もうひとつ思い出すものがある。ハンセン病患者と接してきた精神科医の神谷美恵子の「生きがい」とは、疎外された人にとって求められていることは、自分の存在は誰かのために何かのために必要だということを強く感じさせるものなのだ。生きがいに目覚める体験を「変革体験」と言い、それは過ぎゆく「時間」の中で生きている私たちを「永遠」という過ぎゆかないものに導くことだという。生きがいを感じるとは、計測できない「時」つまりは永遠性とのつながりを回復することだと。そして生きがいは「いかにいして生きるか」から「いかに生かされているか」への転換が起こるときに静かに表れるのだと。眞人は異世界での体験を通して、自分のなかの悪を認めることで自分を許し、心の底から湧き上がる生きる力のようなものを得たのかもしれない。

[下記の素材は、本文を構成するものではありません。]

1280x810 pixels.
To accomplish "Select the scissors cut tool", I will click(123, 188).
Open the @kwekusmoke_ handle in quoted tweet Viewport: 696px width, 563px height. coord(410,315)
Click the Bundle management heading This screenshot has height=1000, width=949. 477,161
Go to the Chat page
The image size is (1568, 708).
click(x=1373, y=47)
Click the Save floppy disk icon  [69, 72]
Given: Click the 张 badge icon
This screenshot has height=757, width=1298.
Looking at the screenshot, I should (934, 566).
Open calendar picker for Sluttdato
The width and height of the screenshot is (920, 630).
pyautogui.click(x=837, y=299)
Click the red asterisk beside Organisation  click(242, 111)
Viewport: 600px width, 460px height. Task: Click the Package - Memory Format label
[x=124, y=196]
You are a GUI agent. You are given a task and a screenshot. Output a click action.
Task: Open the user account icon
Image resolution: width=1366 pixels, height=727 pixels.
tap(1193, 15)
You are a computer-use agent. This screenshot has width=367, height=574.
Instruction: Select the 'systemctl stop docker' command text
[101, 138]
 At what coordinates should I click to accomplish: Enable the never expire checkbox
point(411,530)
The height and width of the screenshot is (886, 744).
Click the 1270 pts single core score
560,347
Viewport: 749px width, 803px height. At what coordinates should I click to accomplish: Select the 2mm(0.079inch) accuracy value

宮沢賢治のよだかが悲しくも美しく燃え続けたように、さそりが燃えて星になるように、眞人の母もずっと彼を照らすだろう。
亡くなった母の存在、老婆の若い頃、大叔父…過去とのつながりを自己の内に現在させ、他者や自然と共鳴し自らの感受性を解き放つことが、よりよく生きるヒントだと教えてくれているようだ。

社会との関係性に困難を覚える我が子たちが、いかに安心して充足する日々を送るのかを模索している。しばらくの間思考し続けていた真木悠介「時間の比較社会学」に展開される思想哲学が映像として表れていて震えながら感涙した次第です。

今回の映画はコロナ禍の中、監督自身が明確なゴール設定をせず制作が続いた。先はどうなるかわからないが、今目の前のできることをやろというその姿勢そのものがこの映画の一つのテーマでもあったように思う。

監督とスタッフに敬意を込めて。

欲望の時代の哲学2023でマルクスガブリエルが語っていること。君たちはどう生きるかの哲学を見事にを言語化していると思う。